The movement was banned after a wave of mysterious blasts in Dushanbe in 2009. The Supreme Court decision banning the activities of the Salafist movement led to a sudden drop in the organization’s public profile. The movement was designated as extremist in 2014.
Even so, the recognized leader of Tajikistan’s Salafists, the now-jailed Muhammadi Rahmatullo, was still having articles published in newspapers as recently as last year. One piece was in published in outlets owned by the government, as well as on the website of the ruling National Democratic Party of Tajikistan. It didn’t hurt that the article in question was devoted to slamming the opposition and now-banned Islamic Renaissance Party of Tajikistan.
The government claims it has managed to bring 147 people back home from war zones, although little is known of the fate of these people. Another 34 Tajik citizens seeking to travel abroad and join radical groups were detained at the border, according to Rahmon.
Rahmon said in the interview that foreign religious educational establishments are a primary source of concern and that since 2010, more than 3,000 Tajiks “illegally” studying at religious colleges abroad have been repatriated.
Tajikistan’s antipathy toward social media is well documented, but there are emergent pieces of technology that will prove far more complicated to contain.
Rahmon said that terrorist organizations make ample use of Zello, a mobile phone app that uses Internet connections to enable communal, ham radio-style transmissions.
Again, he offered examples and names.
Kudratullo Musulmonov and Dilovar Faizaliev were posing as migrant laborers in Russia from June through December 2015, when they were used Zello to send out appeals for volunteers to join the ranks of IS. Rahmon said they were later detained, but did not specify where and how.
Keeping tabs on Muslims inside the country may be a little easier.
On March 28, Dushanbe Mayor Mahmadsaid Ubaidulloev issued a decree to install close-circuit cameras and metal detectors in the city’s mosques — at the mosques’ own expense — in what has been cast as a preventative measure. The goal is ostensibly to ensure that mosque-goers not act excessively Muslim.
In other news of devout Muslims being harassed, Payom.net, a website run by the IRPT, claimed in a March 28 report that some 105 people in Sughd believed to have studied at religious colleges abroad were arrested around the period of President Emomali Rahmon’s recent visit to the region. According to the website’s unnamed sources, some were released against payment of a bribe, while others have been sentenced to time in prison.
The same article contends that around 100 people were detained in the southern Khatlon region in March, also because of their personal history of study abroad.
Even reports of such sustained pressure against pious Muslims have to be worrying. The authorities typically react, when obliged to do so, by denying the fact outright, although this does not always prove possible.
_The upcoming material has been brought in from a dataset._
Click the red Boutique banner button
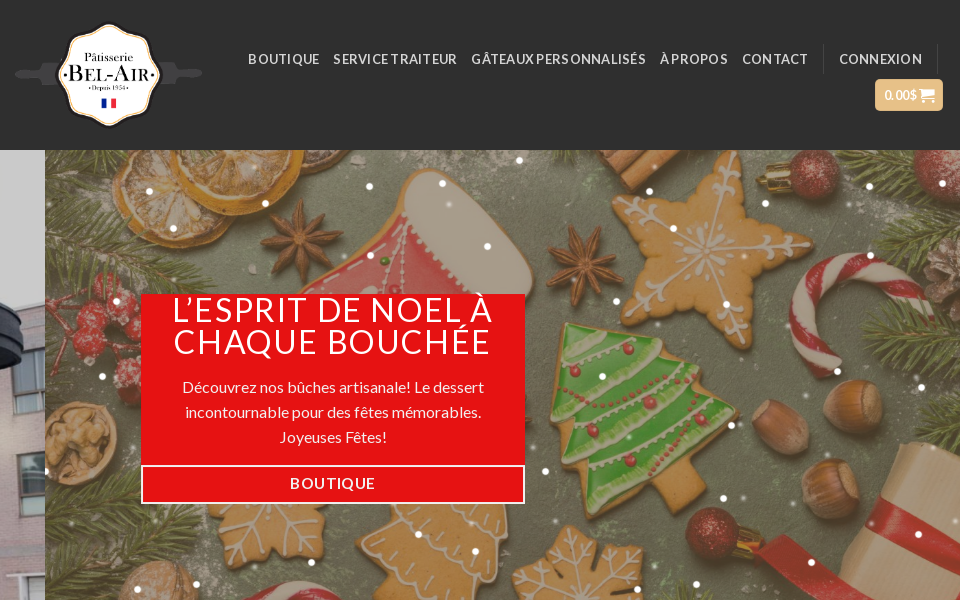960x600 pixels. tap(332, 484)
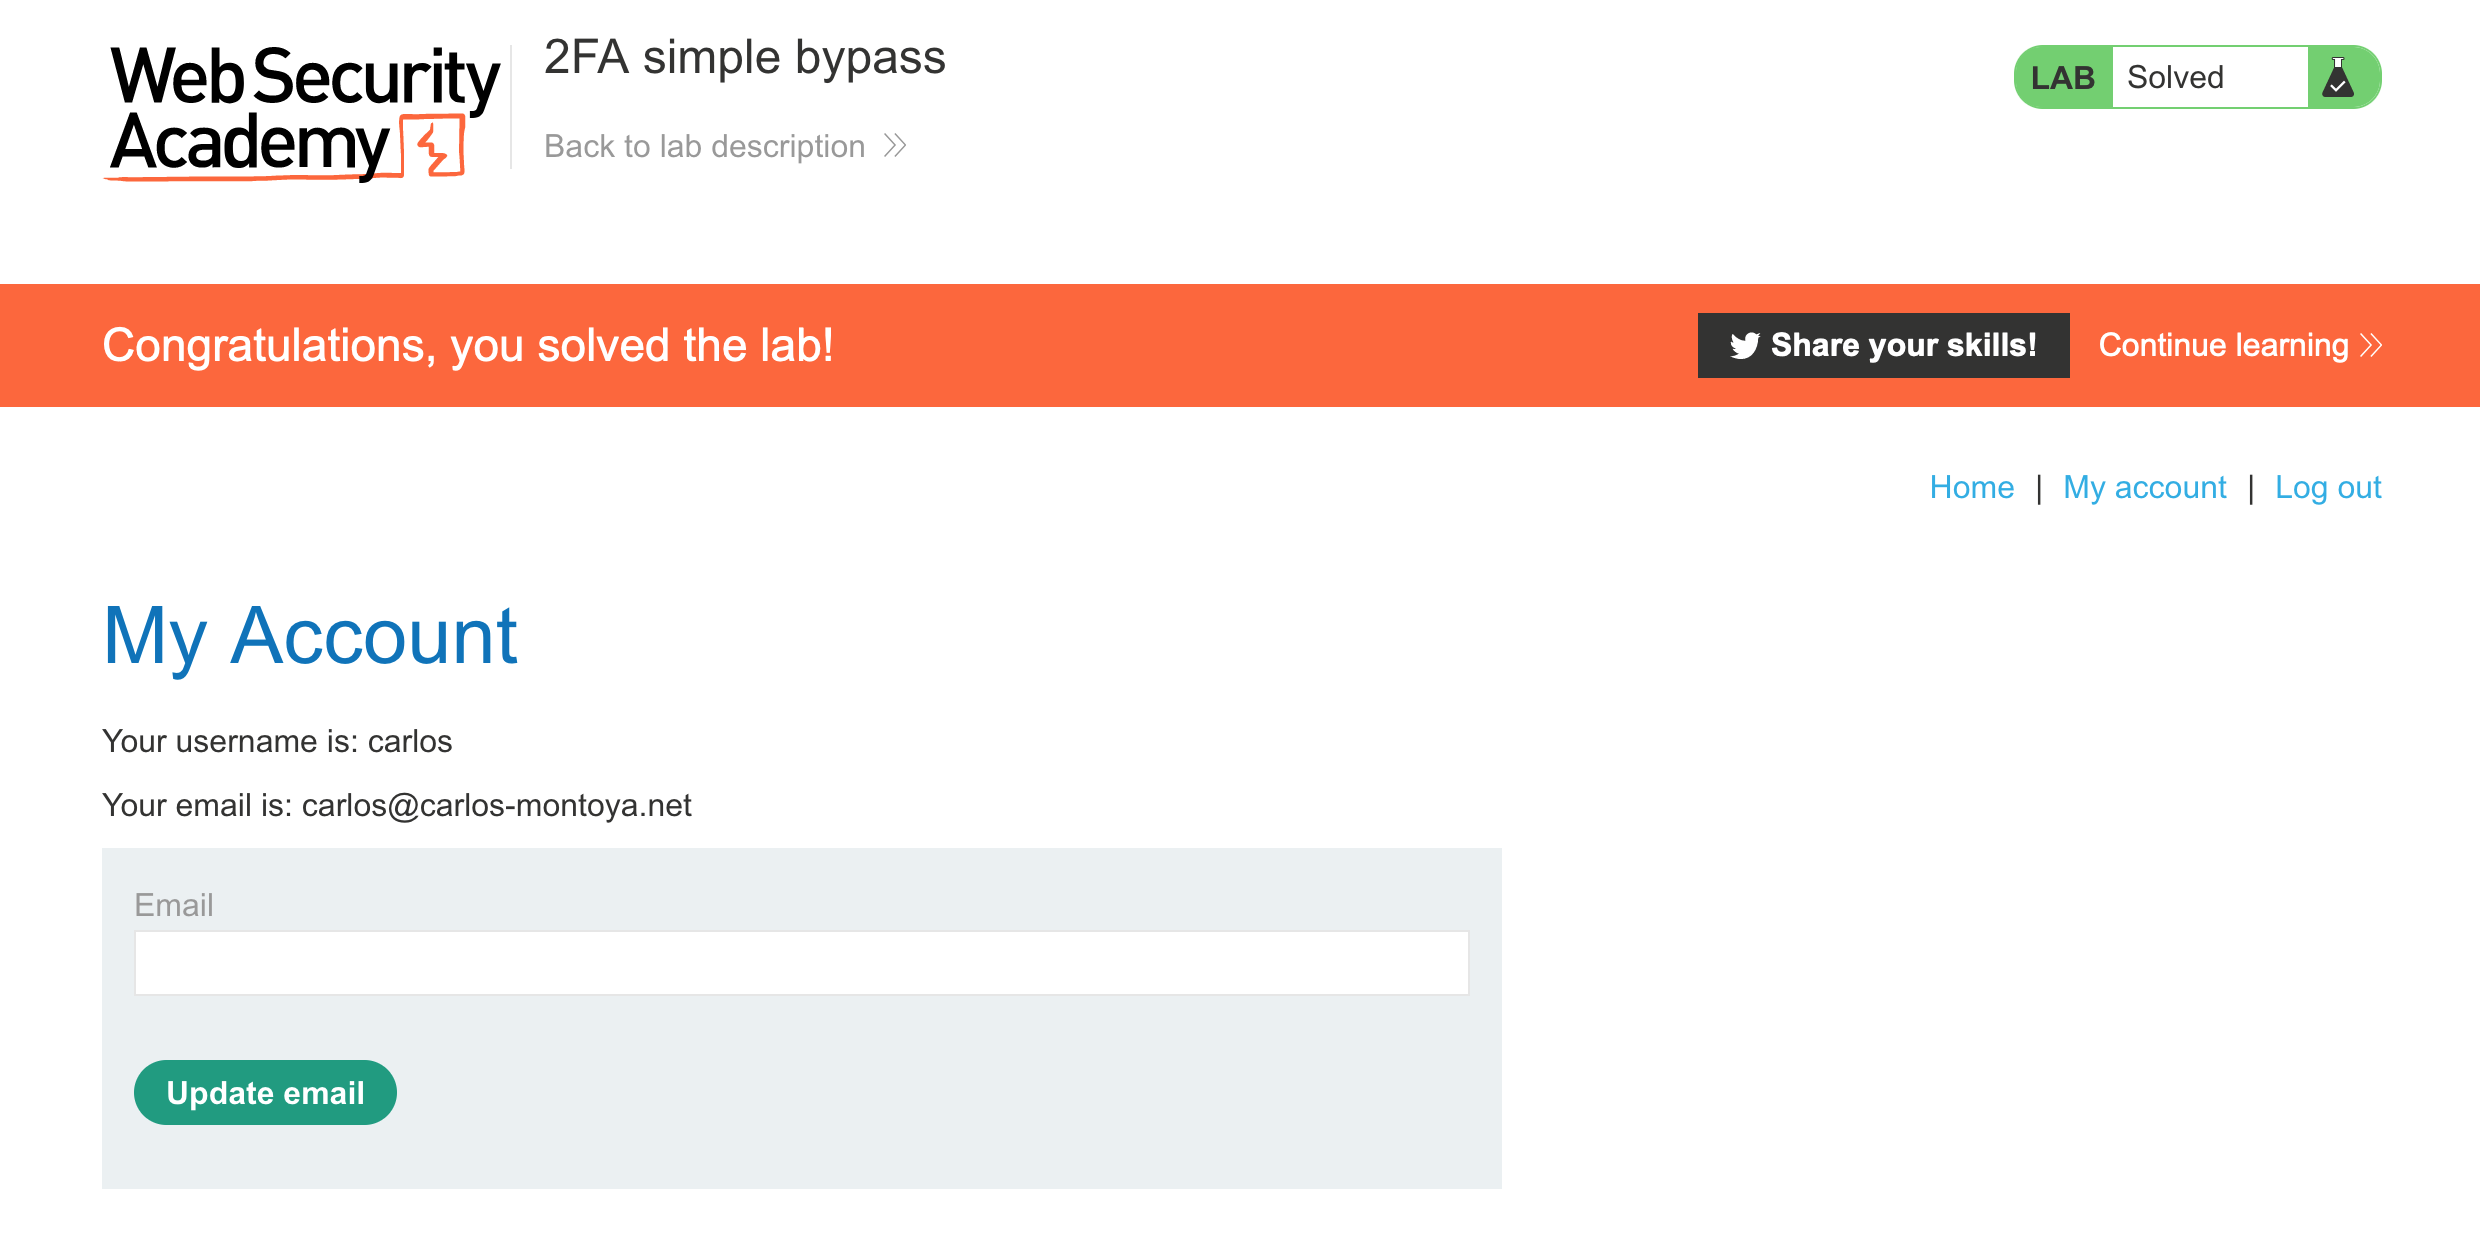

In early March, a few dozen young people were detained around the town of Roghun — site of a major dam project — again on suspicion of being adherents to Salafist movements.
Their relatives later besieged a local police station in the Firdavsi district, where the men were being detained, which compelled police to admit that some detentions had indeed taken place. The described detainees as “associating with terrorist-extremists.”
All the same, the Interior Ministry tried to bluff its way out of by staunchly denying media reports of local discontent, which were confirmed to EurasiaNet.org by residents of the area in question. Pictures have also been widely circulated showing groups of people massing around the police station building.
The ministry’s denial, which is well worth reading in full, was faintly comical in its factual analysis.
“As far as this incident is concerned, the Interior Ministry states that the [reports] do not correspond to reality inasmuch as they do not indicate the source of the information,” the police statement read. “None of the close relatives of the detained or witnesses gathered at the police station in the Firdavsi district since unsanctioned meetings are banned under the laws of Tajikistan, and the people are aware of this.”